- _Task to carry out_
Gather each line of the records where "Given" appears.

- _Saved data entries_
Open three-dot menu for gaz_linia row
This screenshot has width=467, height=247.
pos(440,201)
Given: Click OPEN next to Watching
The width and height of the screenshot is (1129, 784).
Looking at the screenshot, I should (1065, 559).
==
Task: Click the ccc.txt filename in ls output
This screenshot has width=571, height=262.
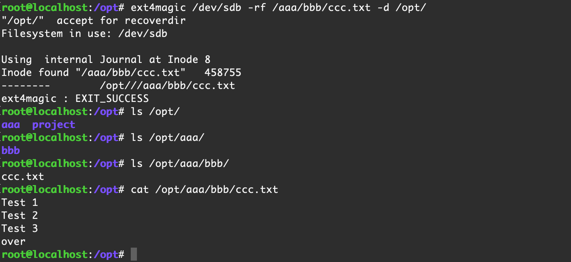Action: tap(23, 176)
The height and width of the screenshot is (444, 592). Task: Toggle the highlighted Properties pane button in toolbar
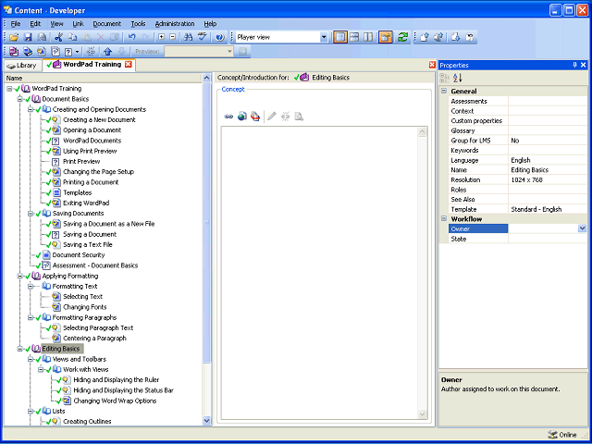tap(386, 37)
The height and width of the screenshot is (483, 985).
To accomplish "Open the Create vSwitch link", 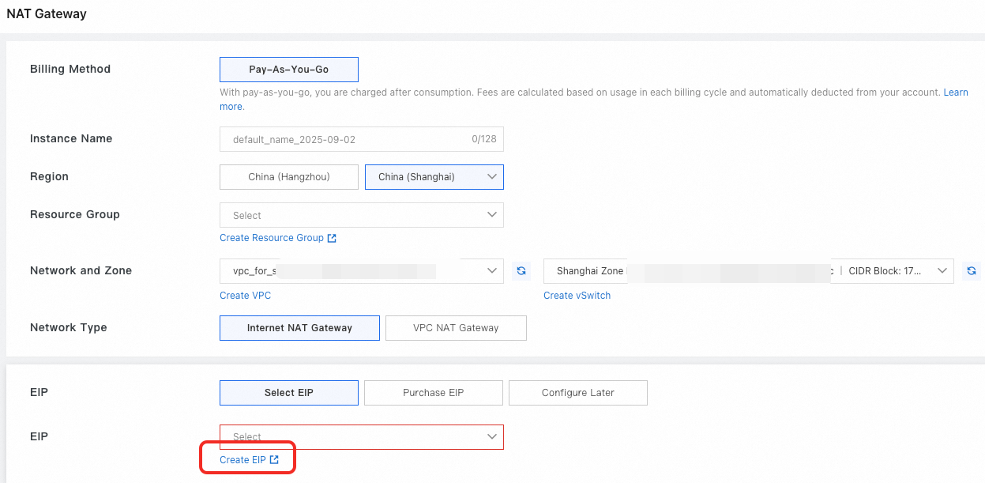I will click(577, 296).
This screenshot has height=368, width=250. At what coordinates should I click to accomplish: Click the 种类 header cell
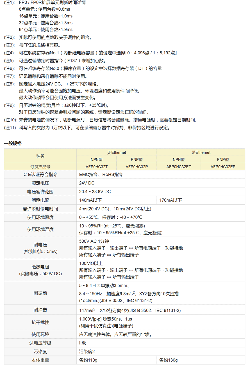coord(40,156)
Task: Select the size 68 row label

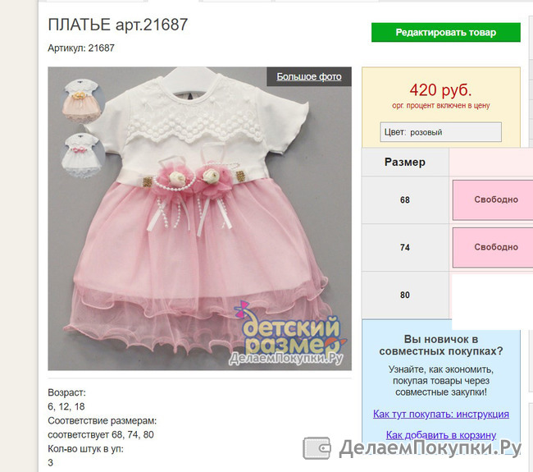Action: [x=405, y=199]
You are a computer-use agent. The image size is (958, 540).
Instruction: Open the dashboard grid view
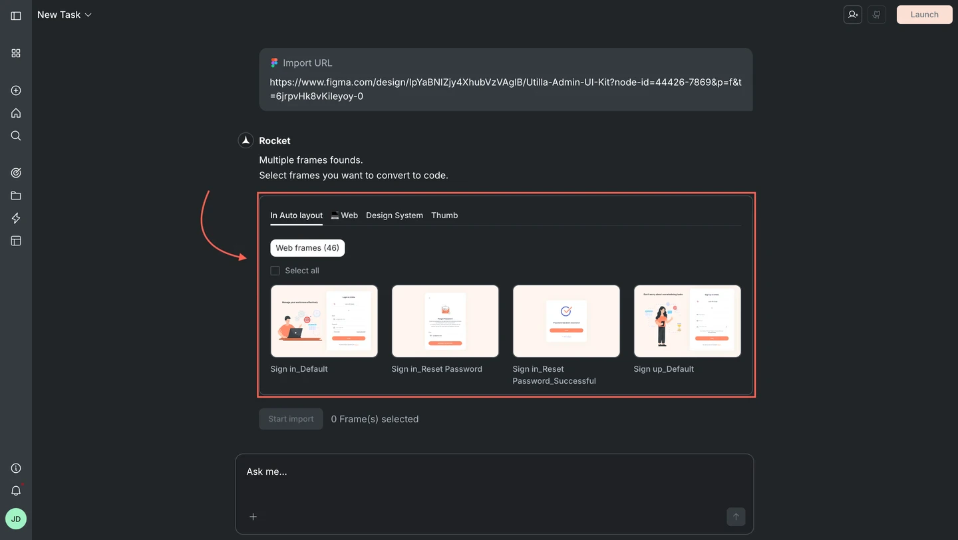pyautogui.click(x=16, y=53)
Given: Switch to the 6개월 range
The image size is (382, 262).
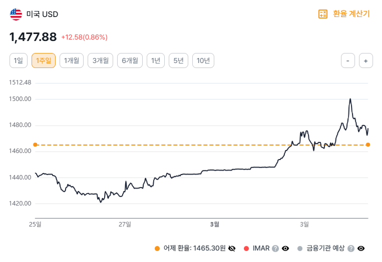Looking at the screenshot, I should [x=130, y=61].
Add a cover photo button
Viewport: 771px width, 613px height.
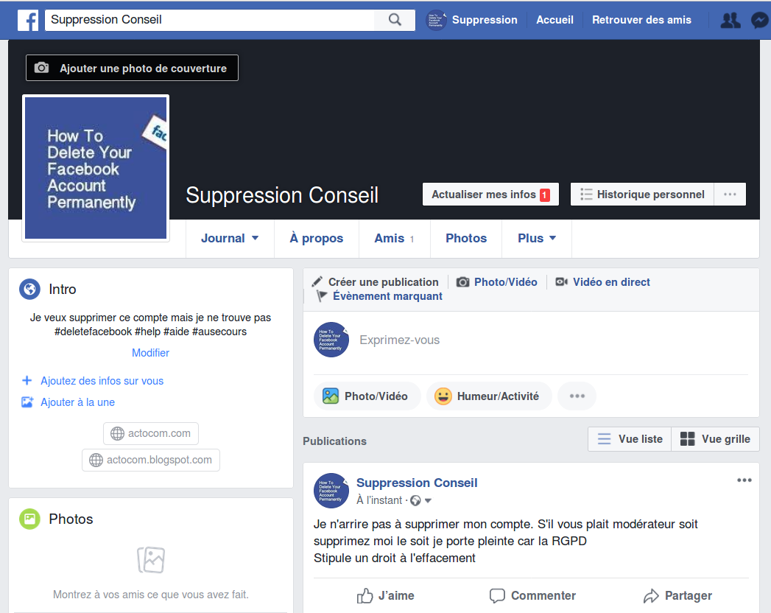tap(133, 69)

- _Completed exercise_
Given: Click OPEN next to Watching
Given: Switch to the 6개월 range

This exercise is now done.